Format the records below, from the line containing "Task: Focus the 用户名 field containing xuyi" through the line containing "pos(362,218)", as a JSON list of strings with one string per line, skipping blank lines.

Start Records to process

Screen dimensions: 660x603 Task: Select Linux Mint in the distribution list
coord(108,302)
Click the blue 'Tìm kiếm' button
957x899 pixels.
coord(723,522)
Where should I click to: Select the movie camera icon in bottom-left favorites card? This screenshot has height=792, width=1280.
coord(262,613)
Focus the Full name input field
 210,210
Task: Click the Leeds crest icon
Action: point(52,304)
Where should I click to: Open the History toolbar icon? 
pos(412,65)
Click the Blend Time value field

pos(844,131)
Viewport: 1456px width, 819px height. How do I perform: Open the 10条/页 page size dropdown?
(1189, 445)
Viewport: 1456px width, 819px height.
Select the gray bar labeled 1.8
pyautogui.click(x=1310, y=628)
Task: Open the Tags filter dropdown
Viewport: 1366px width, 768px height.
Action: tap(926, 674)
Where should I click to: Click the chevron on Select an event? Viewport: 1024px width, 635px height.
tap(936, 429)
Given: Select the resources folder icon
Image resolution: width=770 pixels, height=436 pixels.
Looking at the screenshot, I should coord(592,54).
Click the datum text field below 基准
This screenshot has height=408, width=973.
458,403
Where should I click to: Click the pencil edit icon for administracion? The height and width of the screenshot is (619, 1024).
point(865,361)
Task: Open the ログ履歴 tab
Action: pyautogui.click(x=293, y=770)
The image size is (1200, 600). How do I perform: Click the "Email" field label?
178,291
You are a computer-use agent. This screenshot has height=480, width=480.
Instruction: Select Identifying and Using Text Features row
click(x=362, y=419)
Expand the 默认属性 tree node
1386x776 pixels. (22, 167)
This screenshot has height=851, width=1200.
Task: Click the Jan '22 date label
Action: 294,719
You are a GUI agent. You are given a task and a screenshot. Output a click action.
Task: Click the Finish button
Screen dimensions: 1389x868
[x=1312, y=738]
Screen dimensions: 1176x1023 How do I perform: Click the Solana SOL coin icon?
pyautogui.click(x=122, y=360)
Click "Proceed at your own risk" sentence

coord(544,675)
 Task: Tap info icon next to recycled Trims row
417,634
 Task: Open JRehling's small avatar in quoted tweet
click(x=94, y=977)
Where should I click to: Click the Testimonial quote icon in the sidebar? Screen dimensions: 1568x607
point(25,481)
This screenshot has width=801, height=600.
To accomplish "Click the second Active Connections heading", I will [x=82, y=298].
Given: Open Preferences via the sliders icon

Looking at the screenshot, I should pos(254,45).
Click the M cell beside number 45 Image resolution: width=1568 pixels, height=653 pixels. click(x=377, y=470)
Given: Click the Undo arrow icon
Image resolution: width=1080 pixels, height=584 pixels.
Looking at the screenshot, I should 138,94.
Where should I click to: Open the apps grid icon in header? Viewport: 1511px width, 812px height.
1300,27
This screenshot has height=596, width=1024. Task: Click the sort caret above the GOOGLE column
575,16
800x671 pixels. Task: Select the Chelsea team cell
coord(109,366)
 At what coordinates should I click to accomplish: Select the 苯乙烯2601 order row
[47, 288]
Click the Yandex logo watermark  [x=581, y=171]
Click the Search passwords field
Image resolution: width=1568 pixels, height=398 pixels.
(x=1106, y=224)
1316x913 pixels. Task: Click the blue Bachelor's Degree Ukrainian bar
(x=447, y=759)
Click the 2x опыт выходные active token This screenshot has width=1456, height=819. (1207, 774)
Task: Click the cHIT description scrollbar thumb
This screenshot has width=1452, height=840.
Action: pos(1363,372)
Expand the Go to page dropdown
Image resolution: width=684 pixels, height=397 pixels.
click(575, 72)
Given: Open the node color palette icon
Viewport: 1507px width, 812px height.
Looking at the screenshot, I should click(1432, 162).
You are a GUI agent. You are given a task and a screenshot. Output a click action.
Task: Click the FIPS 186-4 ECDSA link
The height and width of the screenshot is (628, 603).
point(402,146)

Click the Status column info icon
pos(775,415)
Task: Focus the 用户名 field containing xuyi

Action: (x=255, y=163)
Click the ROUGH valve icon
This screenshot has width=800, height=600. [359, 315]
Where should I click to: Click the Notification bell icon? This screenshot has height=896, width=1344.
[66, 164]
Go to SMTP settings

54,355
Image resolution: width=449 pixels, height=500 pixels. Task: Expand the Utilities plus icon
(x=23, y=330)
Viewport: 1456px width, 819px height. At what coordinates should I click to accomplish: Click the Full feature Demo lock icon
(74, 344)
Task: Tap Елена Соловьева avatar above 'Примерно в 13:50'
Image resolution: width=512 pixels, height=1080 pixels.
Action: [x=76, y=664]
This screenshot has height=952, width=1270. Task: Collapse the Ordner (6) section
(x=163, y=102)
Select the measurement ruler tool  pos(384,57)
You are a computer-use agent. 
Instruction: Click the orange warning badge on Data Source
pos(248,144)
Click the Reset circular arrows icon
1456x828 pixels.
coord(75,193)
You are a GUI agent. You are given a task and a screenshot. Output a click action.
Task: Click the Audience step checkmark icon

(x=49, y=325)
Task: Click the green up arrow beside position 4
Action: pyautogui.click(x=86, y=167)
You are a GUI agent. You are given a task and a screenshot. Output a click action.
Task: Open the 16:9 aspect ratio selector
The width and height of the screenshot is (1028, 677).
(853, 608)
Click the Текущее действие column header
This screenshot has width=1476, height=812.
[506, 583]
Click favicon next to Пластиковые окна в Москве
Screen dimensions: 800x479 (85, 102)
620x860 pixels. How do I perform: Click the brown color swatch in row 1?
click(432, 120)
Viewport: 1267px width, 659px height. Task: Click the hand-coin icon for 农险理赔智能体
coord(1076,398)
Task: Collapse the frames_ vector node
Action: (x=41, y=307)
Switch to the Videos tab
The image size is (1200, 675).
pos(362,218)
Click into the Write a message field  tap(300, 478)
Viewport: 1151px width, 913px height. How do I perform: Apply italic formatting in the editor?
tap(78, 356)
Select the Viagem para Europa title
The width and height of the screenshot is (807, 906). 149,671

End Records to process

| Solved exercise |
[
  "Task: Focus the 用户名 field containing xuyi",
  "Action: (x=255, y=163)",
  "Click the ROUGH valve icon",
  "This screenshot has width=800, height=600. [359, 315]",
  "Where should I click to: Click the Notification bell icon? This screenshot has height=896, width=1344.",
  "[66, 164]",
  "Go to SMTP settings",
  "54,355",
  "Image resolution: width=449 pixels, height=500 pixels. Task: Expand the Utilities plus icon",
  "(x=23, y=330)",
  "Viewport: 1456px width, 819px height. At what coordinates should I click to accomplish: Click the Full feature Demo lock icon",
  "(74, 344)",
  "Task: Tap Елена Соловьева avatar above 'Примерно в 13:50'",
  "Image resolution: width=512 pixels, height=1080 pixels.",
  "Action: [x=76, y=664]",
  "This screenshot has height=952, width=1270. Task: Collapse the Ordner (6) section",
  "(x=163, y=102)",
  "Select the measurement ruler tool  pos(384,57)",
  "You are a computer-use agent. ",
  "Instruction: Click the orange warning badge on Data Source",
  "pos(248,144)",
  "Click the Reset circular arrows icon",
  "1456x828 pixels.",
  "coord(75,193)",
  "You are a GUI agent. You are given a task and a screenshot. Output a click action.",
  "Task: Click the Audience step checkmark icon",
  "(x=49, y=325)",
  "Task: Click the green up arrow beside position 4",
  "Action: pyautogui.click(x=86, y=167)",
  "You are a GUI agent. You are given a task and a screenshot. Output a click action.",
  "Task: Open the 16:9 aspect ratio selector",
  "The width and height of the screenshot is (1028, 677).",
  "(853, 608)",
  "Click the Текущее действие column header",
  "This screenshot has width=1476, height=812.",
  "[506, 583]",
  "Click favicon next to Пластиковые окна в Москве",
  "Screen dimensions: 800x479 (85, 102)",
  "620x860 pixels. How do I perform: Click the brown color swatch in row 1?",
  "click(432, 120)",
  "Viewport: 1267px width, 659px height. Task: Click the hand-coin icon for 农险理赔智能体",
  "coord(1076,398)",
  "Task: Collapse the frames_ vector node",
  "Action: (x=41, y=307)",
  "Switch to the Videos tab",
  "The image size is (1200, 675).",
  "pos(362,218)"
]